I've recently had my hand at implementing soft particles. For those unfamiliar the big idea is to prevent the ugly intersections you have with textured planes. My implementation is pretty standard, and only works with our shader pipeline. I disable depth writes of particles and write to a depth RTT. In the fragment shader I lookup scene depth and compare to particle depth, and use the delta to compute some fade factor.

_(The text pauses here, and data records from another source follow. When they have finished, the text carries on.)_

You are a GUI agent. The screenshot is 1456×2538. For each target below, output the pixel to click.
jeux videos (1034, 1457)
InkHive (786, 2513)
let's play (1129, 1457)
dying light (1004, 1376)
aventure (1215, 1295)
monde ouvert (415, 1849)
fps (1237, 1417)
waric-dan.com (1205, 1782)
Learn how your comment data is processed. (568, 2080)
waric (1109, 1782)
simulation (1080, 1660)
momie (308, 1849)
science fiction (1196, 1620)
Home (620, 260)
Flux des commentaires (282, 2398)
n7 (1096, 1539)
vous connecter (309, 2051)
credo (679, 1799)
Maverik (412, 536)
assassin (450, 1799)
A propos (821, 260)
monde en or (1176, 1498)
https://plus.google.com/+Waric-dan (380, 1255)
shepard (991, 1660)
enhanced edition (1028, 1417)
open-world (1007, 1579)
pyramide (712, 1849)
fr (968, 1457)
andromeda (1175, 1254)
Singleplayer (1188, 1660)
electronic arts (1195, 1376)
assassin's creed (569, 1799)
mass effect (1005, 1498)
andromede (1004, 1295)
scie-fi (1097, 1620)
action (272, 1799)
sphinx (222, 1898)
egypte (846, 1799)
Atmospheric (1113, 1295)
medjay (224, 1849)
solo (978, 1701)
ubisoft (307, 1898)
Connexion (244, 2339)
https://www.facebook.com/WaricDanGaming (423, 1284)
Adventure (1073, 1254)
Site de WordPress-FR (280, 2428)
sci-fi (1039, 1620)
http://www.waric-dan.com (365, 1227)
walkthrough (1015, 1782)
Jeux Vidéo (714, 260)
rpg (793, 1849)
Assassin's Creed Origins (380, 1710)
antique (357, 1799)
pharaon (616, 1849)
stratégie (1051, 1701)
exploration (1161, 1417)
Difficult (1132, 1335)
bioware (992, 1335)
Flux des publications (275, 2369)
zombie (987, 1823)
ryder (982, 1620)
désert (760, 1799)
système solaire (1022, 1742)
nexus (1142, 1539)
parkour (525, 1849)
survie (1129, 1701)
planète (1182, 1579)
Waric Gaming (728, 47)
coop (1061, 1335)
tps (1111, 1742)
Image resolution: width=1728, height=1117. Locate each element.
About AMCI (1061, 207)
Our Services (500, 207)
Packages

I also added a "high quality soft particles" setting, which gives much better results at cost of more expensive computation, and is taken from this old but still relevant Nvidia paper. The following videos are using the formulas outlined in that document.

Hard:
https://streamable.com/73jm6n
Soft:
https://streamable.com/90zzf3
Hard:
https://streamable.com/1v2vws
Soft:
https://streamable.com/cksizu

I've found most particles look great, but there are a few cases which breaks the illusion. This is because fade is heavily dependent on some "distance factor" which can't be defined anywhere content side. Ideally, you would have a NIF with a "soft particle" checkbox and some "distance factor". This is the big issue for me right now, as it's looking like soft particles would need to be all or nothing, so I would need a way to compute this magical "distance factor" based on the particle system properties. I've experimented with modeling this distance factor as a function of individual particle size with some success, but some particle systems definitely need carefully selected values. Adding extra NiStringExtraData strings is one solution, but I doubt anyone would ever use it, and it's a clunky approach regardless.

Thoughts on this?

Note: This is meant to be an optional feature which is for people with beefy rigs who want more fancy graphical enhancements.
CMAugust
Posts: 285
Joined: 10 Jan 2016, 00:13

Re: Soft Particles

Post by CMAugust »

I think it looks superb, and have wanted something like this for a long time. Do you have an example of particles that look blatantly incorrect with this technique? Ones that break the illusion, as you put it. Because if in 90% of cases it looks great, and the remaining 10% have the possibility of some sort of manual tweak, that would already seem worthwhile to me.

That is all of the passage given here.